Ora, grazie all’ingegneria genetica e proteica, le ricercatrici e i ricercatori sono intervenuti sulla molecola terapeutica, il fattore IX “ricombinante” appunto, per renderla una super-molecola e migliorarne le caratteristiche.
“Per migliorarla abbiamo agito su più fronti grazie ad un approccio di tipo biotecnologico, ottenendo due nuove molecole ad alta efficacia. Le modifiche apportate ci hanno permesso di rendere queste molecole più “personalizzate” per una potenziale efficacia massima a breve termine, come in casi di emorragia acuta, oppure per un uso a lungo termine tipico della profilassi, dove un’efficacia duratura è di estrema importanza” sottolinea Branchini.
“In particolare, abbiamo creato una combinazione – nello specifico una fusione – tra il fattore IX della coagulazione e l’albumina, una proteina che circola naturalmente nel nostro sangue con alta stabilità, in una sua variante modificata con stabilità ancor più elevata. Non solo, abbiamo anche modificato il fattore IX in modo da conferirgli una capacità coagulante superiore al normale. Infine, con un’altra modifica specifica abbiamo reso queste molecole ancor più personalizzabili dal punto di vista dell’efficacia” specifica ancora Branchini.

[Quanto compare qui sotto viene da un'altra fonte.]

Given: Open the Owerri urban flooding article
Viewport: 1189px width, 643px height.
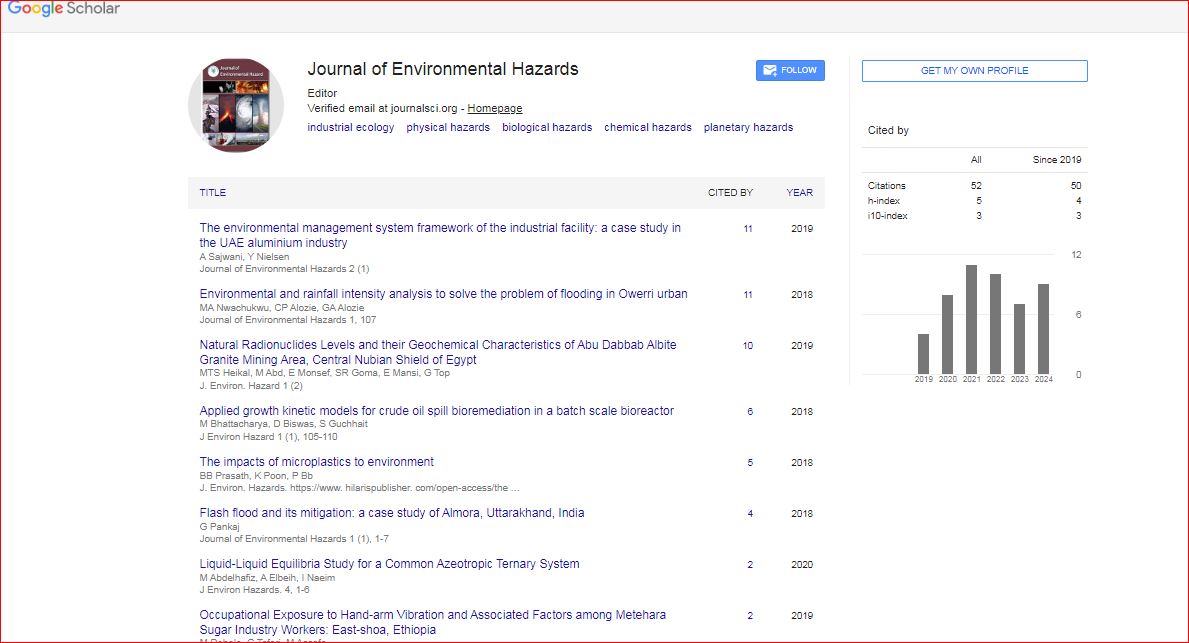Looking at the screenshot, I should pyautogui.click(x=443, y=294).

«I nostri studi nel modello animale che mima l’emofilia B umana, hanno dimostrato che le nuove molecole biotecnologiche possiedono caratteristiche innovative e migliori dal punto di vista dell’attività biologica rispetto a farmaci simili. Queste stesse caratteristiche sono di rilevanza estrema nel campo della coagulazione, soprattutto se pensiamo che le molecole generate possono essere sfruttate in modo personalizzato e personalizzabile a seconda delle esigenze» conclude il professor Mirko Pinotti del Dipartimento di Scienze della Vita e Biotecnologie di Unife.